EXERCISE GOAL:
This task calls for the lines below starting at the one containing "You are a GUI" and ending at the one containing "You are a computer-use agent.", repeated exactly with both ends kept and pictures left out.

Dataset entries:
------

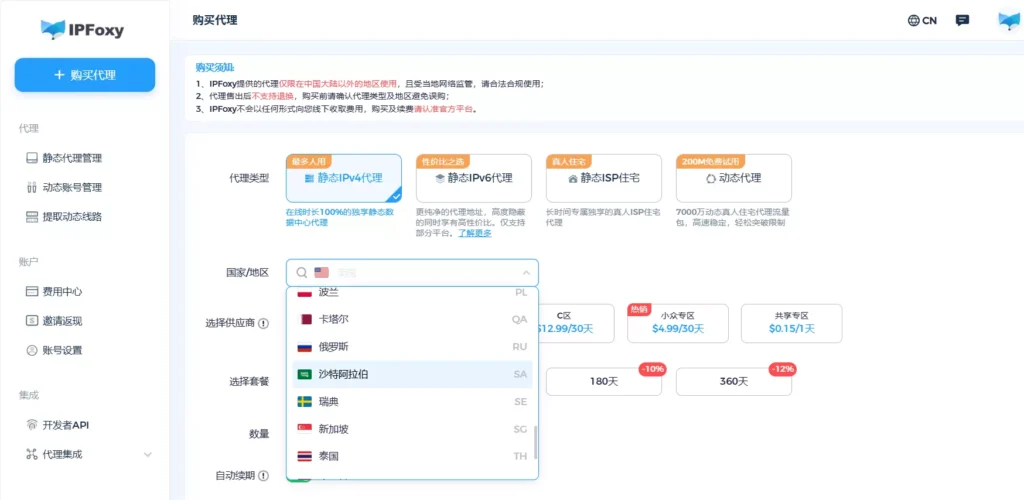1024x500 pixels.
Task: Go to 提取动态线路 in sidebar
Action: [71, 216]
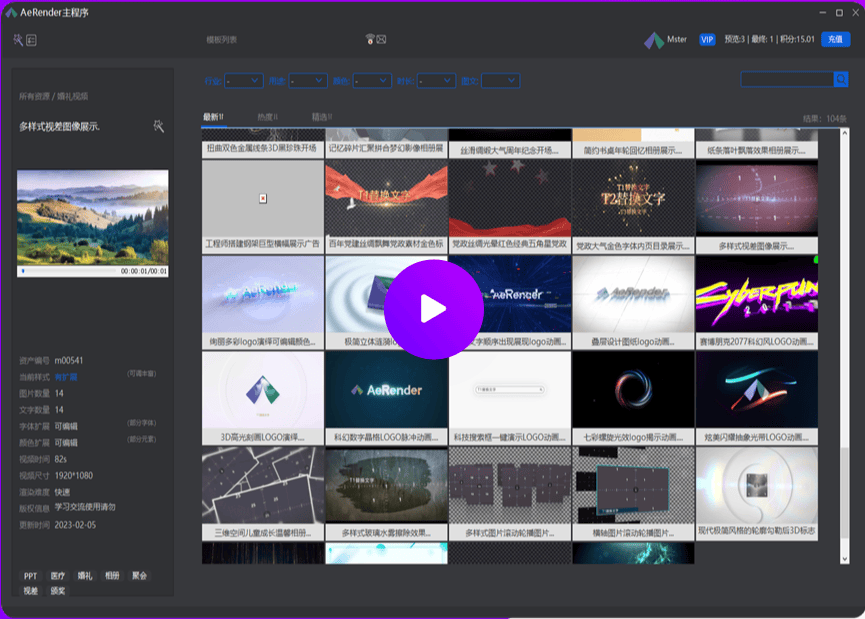Click inside the template search field
865x619 pixels.
pos(786,80)
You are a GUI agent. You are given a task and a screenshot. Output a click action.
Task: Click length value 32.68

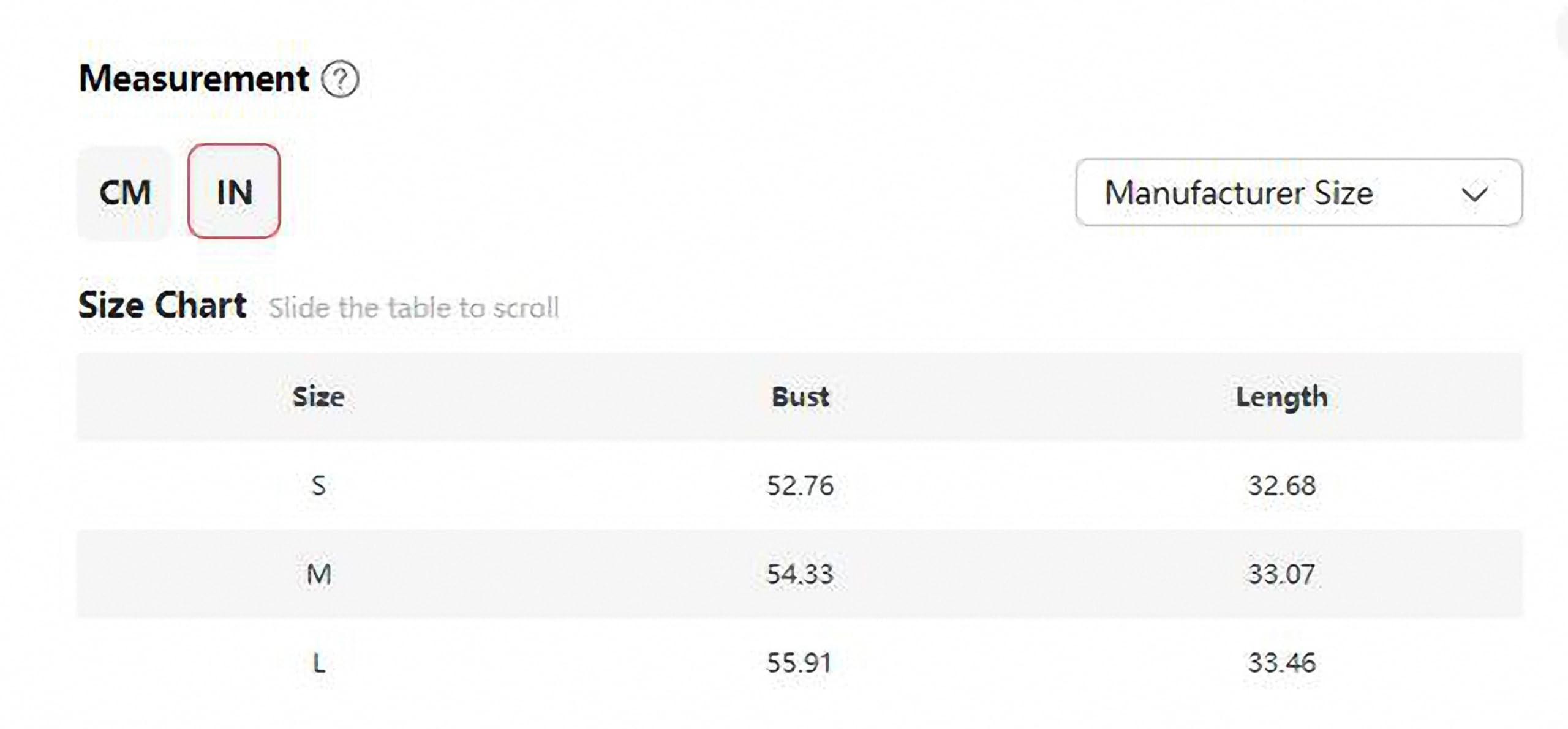click(1281, 486)
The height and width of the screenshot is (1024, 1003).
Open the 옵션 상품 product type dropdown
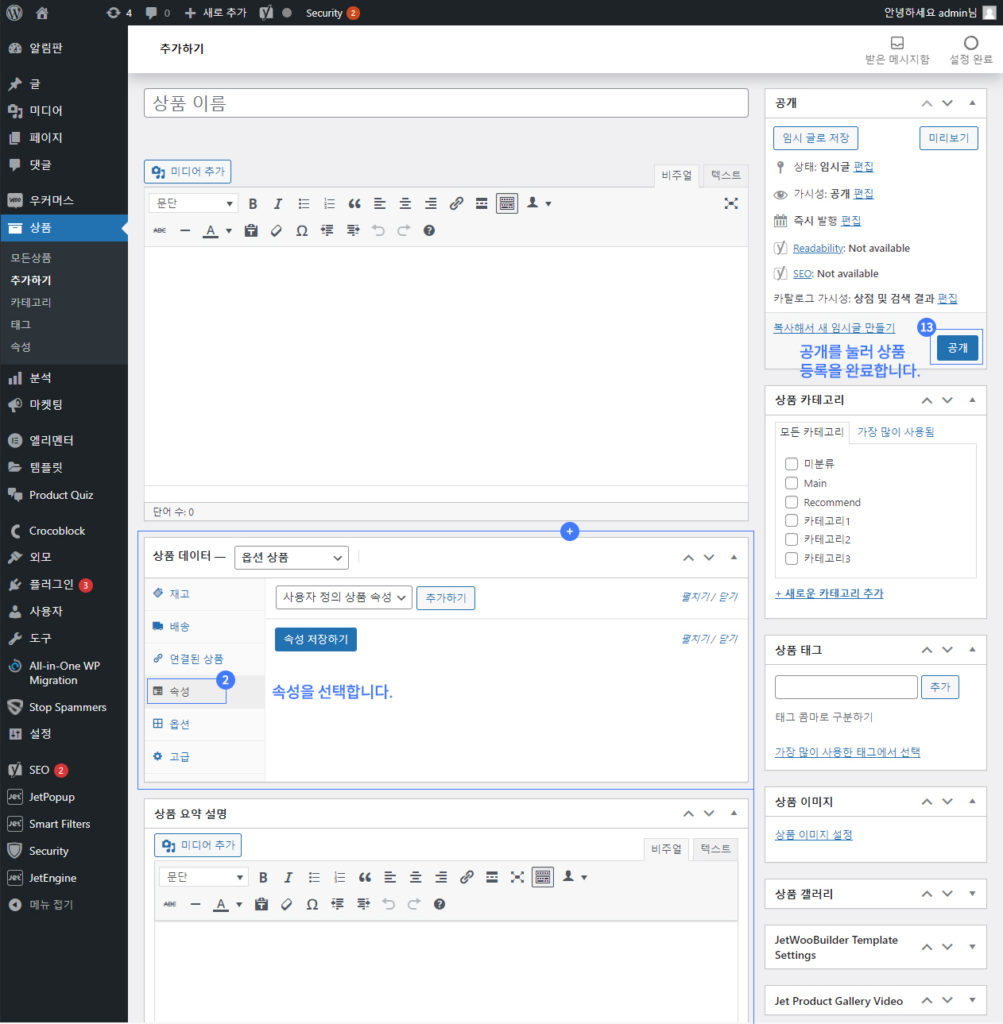[291, 558]
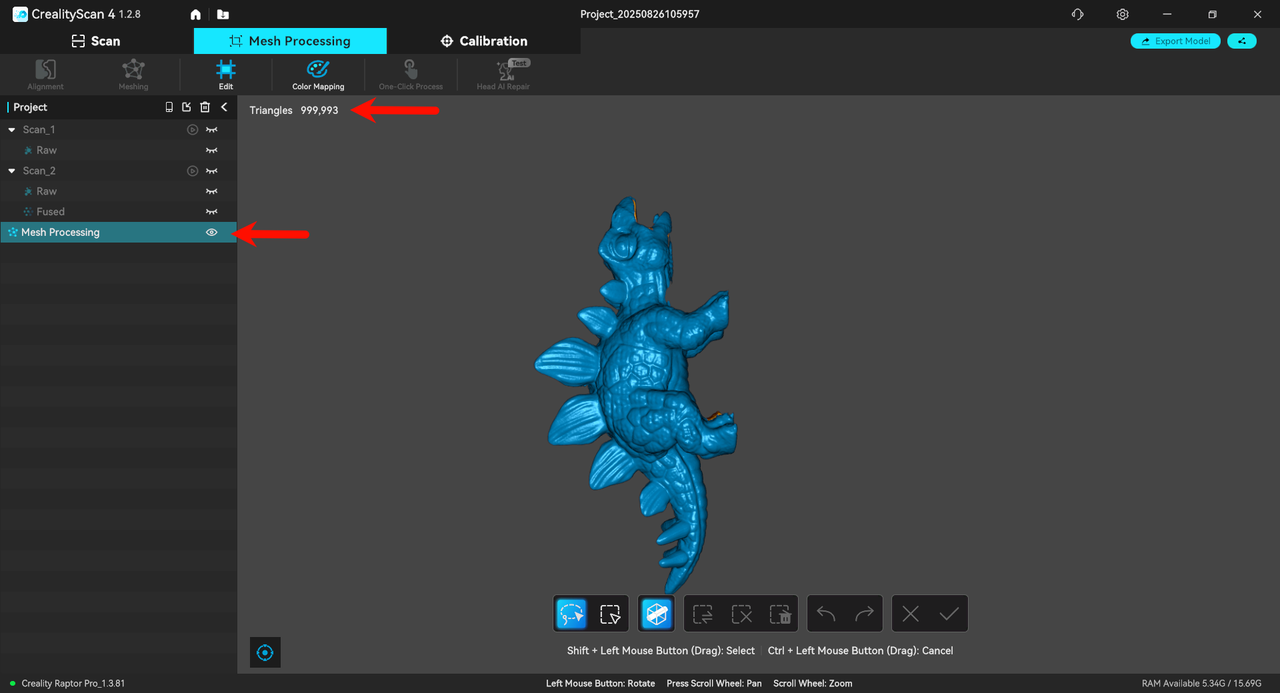Click the Export Model button

[1175, 41]
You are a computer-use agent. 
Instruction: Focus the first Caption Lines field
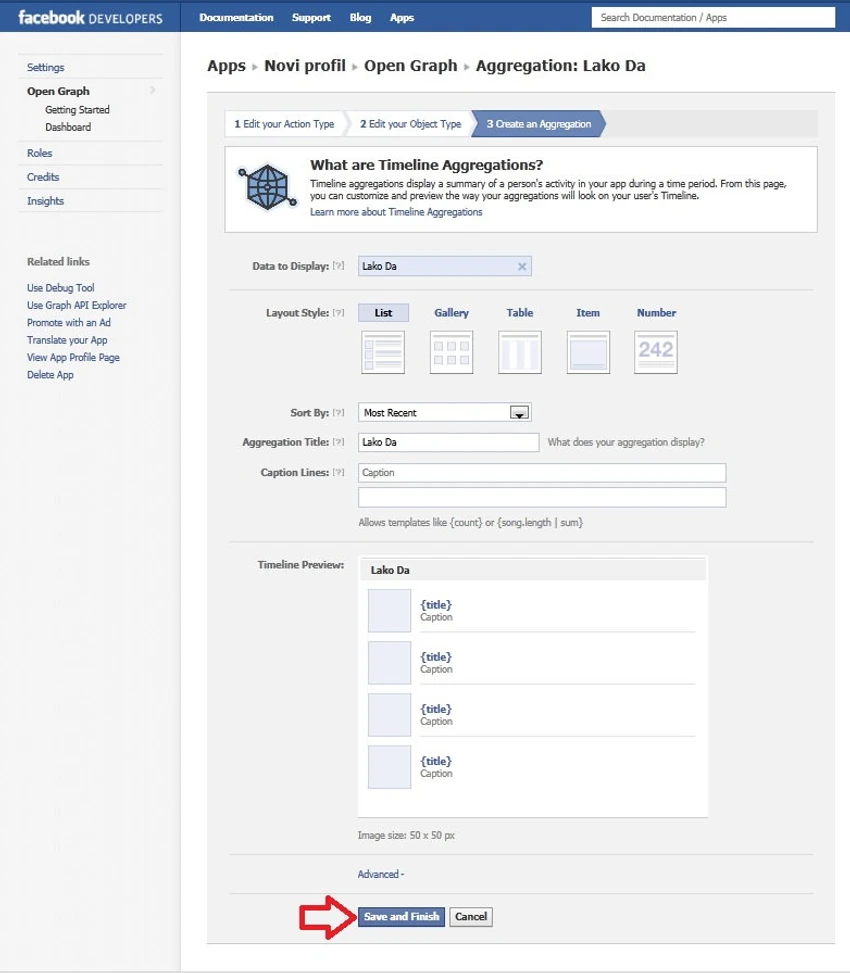coord(542,473)
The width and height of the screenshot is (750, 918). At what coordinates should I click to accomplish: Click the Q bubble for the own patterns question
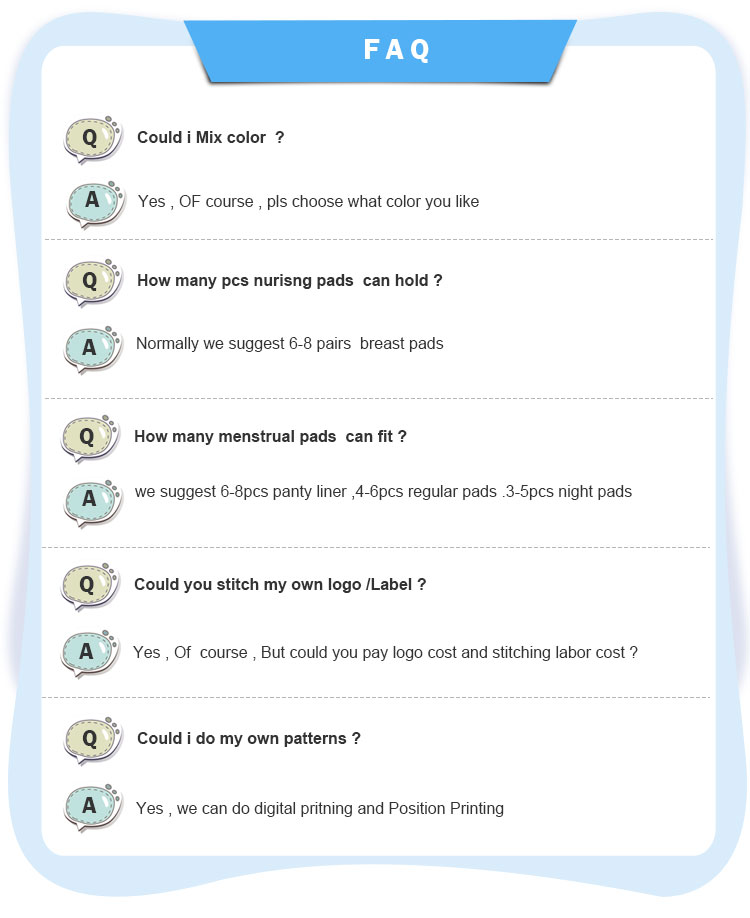[x=91, y=740]
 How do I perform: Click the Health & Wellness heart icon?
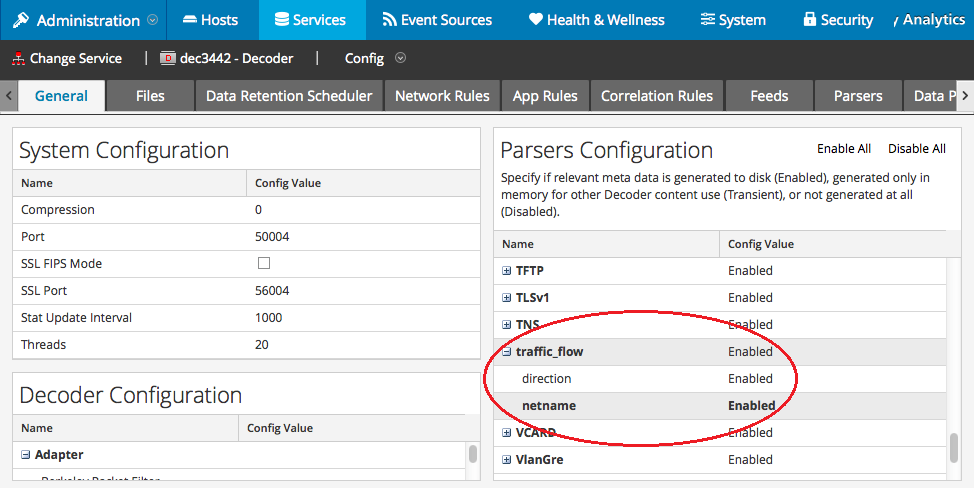click(535, 20)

------

WRITTEN SOLUTION:
You are a GUI agent. You are given a task and a screenshot. Output a click action.
Task: Click length value 32.68

click(1281, 486)
The height and width of the screenshot is (1024, 1003).
Open the 옵션 상품 product type dropdown
[291, 558]
Click the Export Model button

[1175, 41]
You are a computer-use agent. 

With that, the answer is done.